══ Page ══

My dad never treated me like a fragile princess. Around our house it was, “The lawn needs mowin’. Have at it.” So I grew up thinking if he had confidence that I could cut the grass with a push mower and a ten-year-old’s determination, then by god I could do anything. Maybe that’s why I did a lot of risky things in my youth (Didn’t we all?). I’d tell you about them but I don't want to scare you.
I eventually grew up (sort of) and moved to California where I met a guy who asked me to take scuba diving lessons with him. I said sure. There was only one hitch to the plan. I’m afraid of the water. See, here’s the deal…you can’t breathe under water and I know this. Did I share my fears with my guy? Nope. I figured I'd have air tanks. How hard could it be?
We signed up for the class. So far so good. Then I read the fine print. I couldn’t take the course without demonstrating water proficiencies—like swimming. Hitch number two: I can’t swim. It’s not that I don’t know how to swim. I’ve taken lessons. But me moving through water is not swimming. It’s more like a wet version of the Funky Chicken.
As it turned out, I needn’t have worried. The pool was teaming with eager students thrashing around like dolphins in a squid-feeding frenzy. The instructors couldn’t distinguish my one Funky Chicken lap from the ten required laps completed by dozens of other students. I passed the test by default.
Then came the diving test. The idea of it was laughable. They actually expected me to swim to the bottom of the deep end of the pool to fetch a ten-pound weight. I calculated the depth. It was over my head. Plus, I’d have to open my eyes under water, which meant that I could see that it was over my head. No way was I going to do that, not even for my guy. So, as foreign as it was to me, I attempted a fragile-princess smile and turned my hands upward toward the heavens in an earnest plea.
“I’m very buoyant in the water,” I said, “so I can’t do that exercise.”
Obviously my performance failed to impress, because a moment later the instructor dropped a ten-pound weight into my open hands, and I shot to the bottom of the pool like a torpedo.
It gets worse. Are you ready?
In order to become a certified PADI diver you have to eventually leave the relative safety of the swimming pool and go into the ocean. It was February and Los Angeles had been rocked by winter storms so fierce that one had washed away the Santa Monica pier.
Our first beach dive took place on a stormy day at Redondo Beach. Our mission—should we choose to accept it—was to swim out to a buoy and back without our tanks. If we survived that, we were to make a second foray with our tanks, submerging at the buoy and performing some exercises.
The surf was around six feet. I was wearing only a wet suit, mask, snorkel, and swim fins each as large as the USS Kitty Hawk. I stood on the shore watching the waves pound the sand with a force that made me question if the relationship with my guy was going to last till summer.

═══
══ Data segment ══

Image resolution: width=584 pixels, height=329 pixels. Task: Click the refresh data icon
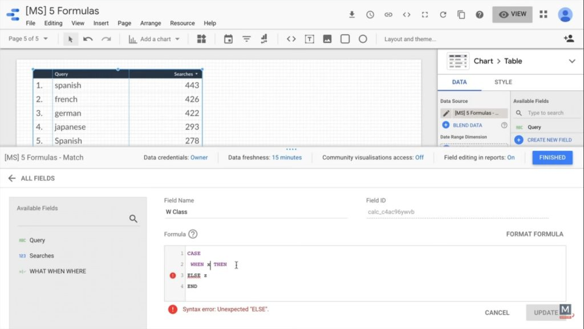point(443,15)
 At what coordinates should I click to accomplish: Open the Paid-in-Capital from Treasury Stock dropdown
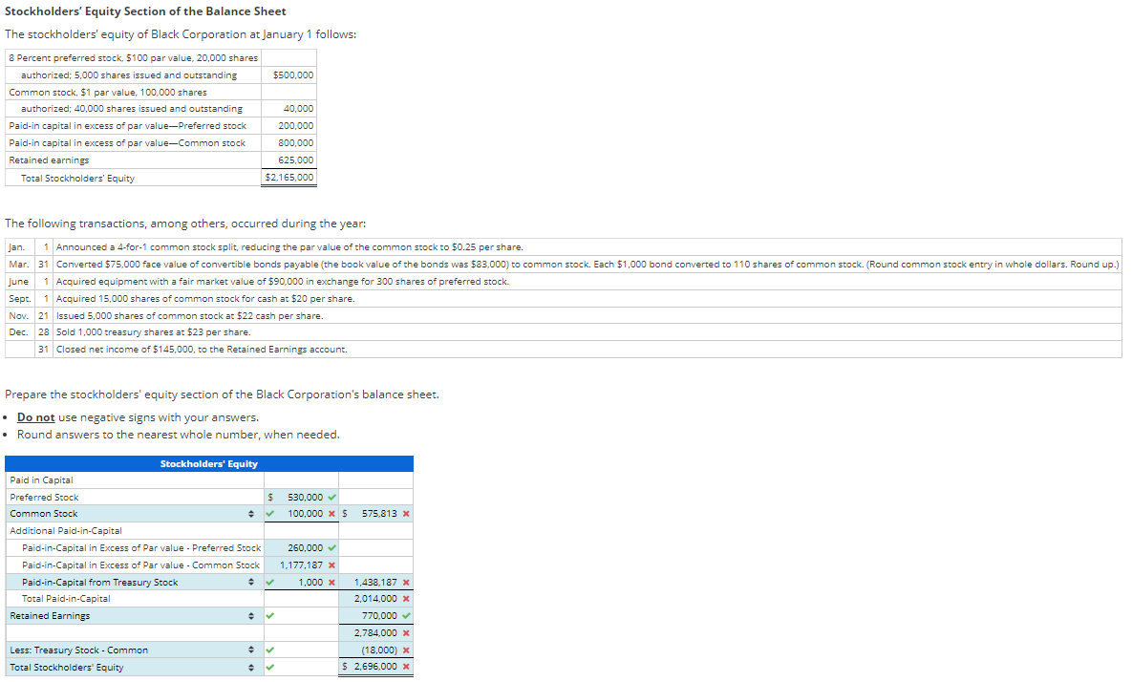(x=251, y=582)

═══

In the scuba diving story, where did the first beach dive take place?

### Task solution
At Redondo Beach, on a stormy day.